AIM OF THE TASK: Report every line of the entries that contains the word "will".

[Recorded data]
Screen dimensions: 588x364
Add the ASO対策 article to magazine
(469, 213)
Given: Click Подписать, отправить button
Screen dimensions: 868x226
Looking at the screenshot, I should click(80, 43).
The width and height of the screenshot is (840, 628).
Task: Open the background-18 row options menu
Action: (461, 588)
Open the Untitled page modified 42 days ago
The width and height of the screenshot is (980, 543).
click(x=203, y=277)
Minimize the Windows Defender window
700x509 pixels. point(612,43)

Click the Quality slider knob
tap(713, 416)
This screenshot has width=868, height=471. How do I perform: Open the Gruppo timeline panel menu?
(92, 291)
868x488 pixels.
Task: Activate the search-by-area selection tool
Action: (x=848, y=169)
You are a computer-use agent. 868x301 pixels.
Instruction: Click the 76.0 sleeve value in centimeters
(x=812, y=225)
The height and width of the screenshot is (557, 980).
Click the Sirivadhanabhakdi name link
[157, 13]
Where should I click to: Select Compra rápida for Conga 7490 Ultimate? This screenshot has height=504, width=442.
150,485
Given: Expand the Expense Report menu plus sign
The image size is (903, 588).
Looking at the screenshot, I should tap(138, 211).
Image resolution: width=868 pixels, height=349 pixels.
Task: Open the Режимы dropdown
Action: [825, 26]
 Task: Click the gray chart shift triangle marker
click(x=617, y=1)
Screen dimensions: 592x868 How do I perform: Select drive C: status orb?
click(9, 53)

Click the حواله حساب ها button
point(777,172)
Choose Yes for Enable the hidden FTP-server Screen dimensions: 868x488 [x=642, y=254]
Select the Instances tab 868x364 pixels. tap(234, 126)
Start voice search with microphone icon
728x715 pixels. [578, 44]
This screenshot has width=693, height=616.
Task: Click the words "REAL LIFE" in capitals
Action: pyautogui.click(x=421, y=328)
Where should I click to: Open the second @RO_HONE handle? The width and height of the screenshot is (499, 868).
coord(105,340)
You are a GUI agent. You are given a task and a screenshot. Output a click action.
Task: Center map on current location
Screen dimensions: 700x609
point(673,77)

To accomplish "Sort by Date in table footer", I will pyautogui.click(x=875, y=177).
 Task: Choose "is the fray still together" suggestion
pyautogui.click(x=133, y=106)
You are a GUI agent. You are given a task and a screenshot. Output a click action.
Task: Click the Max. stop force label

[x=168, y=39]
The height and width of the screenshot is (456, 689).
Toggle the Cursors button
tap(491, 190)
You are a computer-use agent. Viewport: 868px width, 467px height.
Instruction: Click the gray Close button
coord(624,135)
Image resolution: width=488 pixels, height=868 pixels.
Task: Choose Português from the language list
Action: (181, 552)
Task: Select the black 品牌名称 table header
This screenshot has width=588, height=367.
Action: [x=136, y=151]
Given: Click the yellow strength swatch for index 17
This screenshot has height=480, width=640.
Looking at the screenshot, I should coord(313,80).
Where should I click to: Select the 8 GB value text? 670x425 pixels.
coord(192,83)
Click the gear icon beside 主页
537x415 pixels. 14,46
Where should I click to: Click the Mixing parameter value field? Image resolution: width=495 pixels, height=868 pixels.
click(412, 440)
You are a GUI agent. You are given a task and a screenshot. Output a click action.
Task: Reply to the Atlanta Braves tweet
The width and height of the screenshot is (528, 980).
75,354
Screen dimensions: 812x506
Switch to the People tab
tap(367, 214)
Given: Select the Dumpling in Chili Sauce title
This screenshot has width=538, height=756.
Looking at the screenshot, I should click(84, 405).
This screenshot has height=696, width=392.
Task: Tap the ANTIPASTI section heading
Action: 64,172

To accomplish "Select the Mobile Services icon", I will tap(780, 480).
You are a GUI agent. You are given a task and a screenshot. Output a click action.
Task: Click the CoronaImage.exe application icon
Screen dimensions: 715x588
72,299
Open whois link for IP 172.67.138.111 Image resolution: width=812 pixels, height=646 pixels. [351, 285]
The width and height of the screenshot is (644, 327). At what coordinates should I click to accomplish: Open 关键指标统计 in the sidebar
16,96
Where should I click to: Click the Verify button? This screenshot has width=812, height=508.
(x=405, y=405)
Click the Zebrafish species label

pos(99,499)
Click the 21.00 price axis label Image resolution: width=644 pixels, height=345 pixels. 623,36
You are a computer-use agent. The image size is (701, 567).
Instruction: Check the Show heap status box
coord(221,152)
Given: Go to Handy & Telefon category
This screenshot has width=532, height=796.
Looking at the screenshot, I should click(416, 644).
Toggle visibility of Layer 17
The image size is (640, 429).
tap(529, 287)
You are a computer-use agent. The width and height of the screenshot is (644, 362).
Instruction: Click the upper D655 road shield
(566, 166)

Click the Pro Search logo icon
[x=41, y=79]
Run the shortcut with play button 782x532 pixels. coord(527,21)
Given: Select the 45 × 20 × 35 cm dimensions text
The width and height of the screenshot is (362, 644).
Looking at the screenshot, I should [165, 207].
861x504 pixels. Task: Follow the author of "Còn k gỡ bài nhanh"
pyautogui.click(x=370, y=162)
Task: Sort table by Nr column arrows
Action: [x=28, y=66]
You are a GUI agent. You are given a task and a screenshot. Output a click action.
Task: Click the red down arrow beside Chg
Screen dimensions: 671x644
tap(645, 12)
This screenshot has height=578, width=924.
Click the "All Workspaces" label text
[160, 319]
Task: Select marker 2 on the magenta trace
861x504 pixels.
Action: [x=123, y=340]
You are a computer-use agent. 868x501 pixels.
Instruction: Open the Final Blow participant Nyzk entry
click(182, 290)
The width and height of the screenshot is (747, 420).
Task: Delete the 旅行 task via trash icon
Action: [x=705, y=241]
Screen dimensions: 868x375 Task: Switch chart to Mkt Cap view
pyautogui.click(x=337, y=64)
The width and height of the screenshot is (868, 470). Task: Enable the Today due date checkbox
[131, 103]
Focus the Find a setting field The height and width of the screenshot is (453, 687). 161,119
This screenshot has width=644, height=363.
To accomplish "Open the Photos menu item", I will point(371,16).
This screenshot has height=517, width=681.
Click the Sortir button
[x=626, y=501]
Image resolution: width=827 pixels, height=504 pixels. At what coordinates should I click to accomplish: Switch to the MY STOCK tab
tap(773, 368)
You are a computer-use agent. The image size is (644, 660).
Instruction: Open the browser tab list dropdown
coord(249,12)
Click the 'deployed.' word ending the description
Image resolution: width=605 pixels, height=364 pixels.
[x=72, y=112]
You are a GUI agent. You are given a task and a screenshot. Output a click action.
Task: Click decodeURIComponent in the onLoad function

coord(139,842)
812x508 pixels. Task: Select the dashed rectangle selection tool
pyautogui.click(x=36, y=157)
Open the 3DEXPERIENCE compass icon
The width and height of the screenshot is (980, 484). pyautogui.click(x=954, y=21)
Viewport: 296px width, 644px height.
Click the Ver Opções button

REPLY:
To accomplish "Sort by Date in table footer", I will pyautogui.click(x=875, y=177).
To accomplish "Select the Mobile Services icon", I will tap(780, 480).
To accomplish "Open the Photos menu item", I will point(371,16).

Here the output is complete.